It’s no secret, fiber is one of the most cost-effective solutions towards addressing growing bandwidth needs and increasingly critical operational efficiency. And so, for many years, cable operators have used fiber to build out their hybrid fiber-coax (HFC) networks, resulting in a brownfield network that uses fiber optic cable to the neighborhood and coaxial cable to the home. It should come as no surprise that for new builds or greenfield areas where coaxial cable doesn’t exist, some cable operators have determined to deploy fiber to the home. 

Fiber has been the backbone of the global telecommunications network for more than a quarter of a century.

Cable Multiple Systems Operators (MSOs) are very familiar with re-sodding their brownfield cable infrastructure, with fiber, to make it “greener”. For example, when cable operators saw huge demands in linear video, Video-on-Demand (VoD) and high-speed data services, and faced with an aging analog infrastructure, they moved to a Converged Cable Access Platform (CCAP) to increase capacity and throughput. CCAP combines headend functions into a single architecture by combining edge quadrature amplitude modulation (EQAM) and Cable Modem Termination System (CMTS).
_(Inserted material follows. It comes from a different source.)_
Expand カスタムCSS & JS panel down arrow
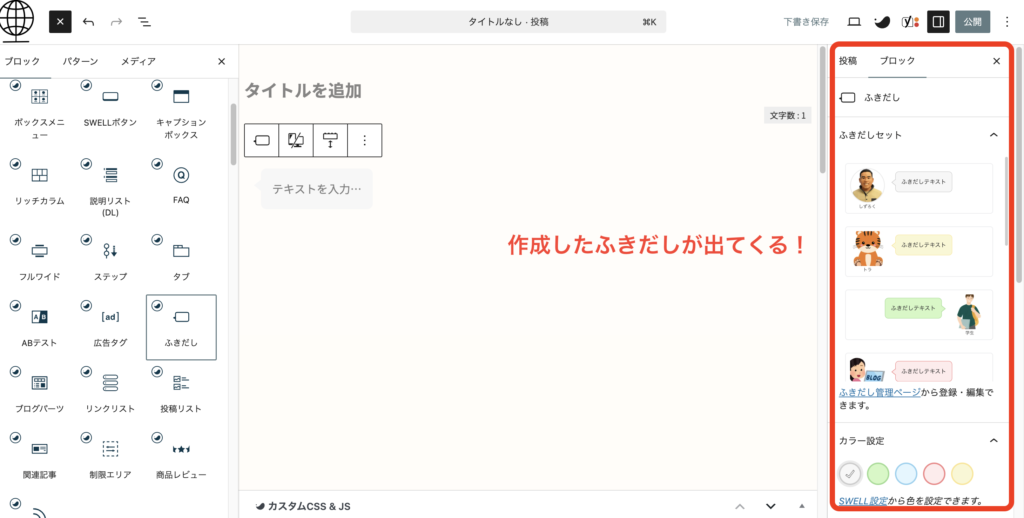The image size is (1024, 518). (x=771, y=506)
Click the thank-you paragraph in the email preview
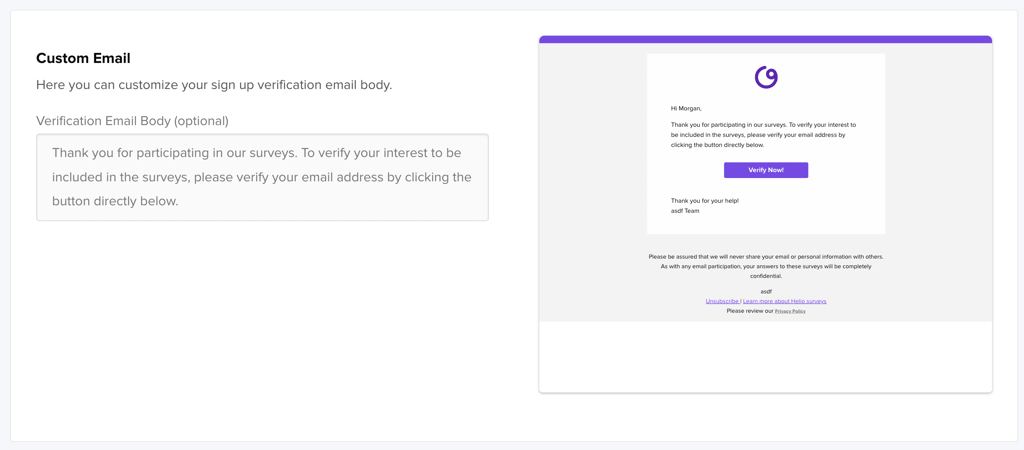Viewport: 1024px width, 450px height. pyautogui.click(x=763, y=135)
Traditional Cable Access Network diagram

Sure enough, this approach addressed network capacity, but it’s expensive, requires a lot of space, power, cooling, and Operational and Business Support Systems (OSS, BSS). Even transmitting program guide information and other non-video program data to and from CMTS uses Out-Of-Band (OOB) spectrum. While analog optics allow high order modulation (4K and 16K QAM) schemes for capacity, they have limitations on distance, are demanding to setup, and expensive to maintain.

With an increase in demand for high-speed data, IP video, cloud computing, and business services, cable MSO brownfields need to re-sod or upgrade their cable network. Today, the most constrained part of the cable network, and the costliest to upgrade, is the fiber infrastructure between the headend and the optical node. With aging analog infrastructure, and to meet service demand, cable operators look to an all-digital operation to increase capacity and throughput.

When increasing capacity and throughput, there are three basic influential factors:

  1. Load - the amount of data requested and sent by users
  2. Pipe - throughput, and capacity available in the network
  3. Serving group size - the number of users sharing the pipe

Pushing fiber deeper to the customer reduces the service group size, increases throughput and capacity, and handles load more efficiently by using next generation digital encoding and Data Over Cable Service Interface Specification (DOCSIS) technologies.

One of the big advantages of using digital optics is that it does not require the dismantling of the CCAP network and provides a path to future Fiber-To-The-Node (FTTN) technologies. Cable operators can leverage existing coaxial cable and use Ethernet to greatly reduce headend equipment, transport, and deployment cost.  Finally, by extending IP and Ethernet to the fiber network, services delivered for both residential and business customer traffic can share the same node, by multiplexing at the wavelength, Ethernet, MPLS, or IP layers.

Re-sodding chart

Migrating the headend to optical node from analog to digital optics enables two major transitions in parallel. First, a dramatic simplification of the headend or hub, by removing RF-centric functions, and secondly extending the IP/Ethernet network from the core to the node. These transitions don’t necessarily have to happen consecutively. This will depend on the cable operator’s changing residential and business service needs, and competition.

Make no mistake, re-sodding cable MSO brownfields with digital optics is the enabler.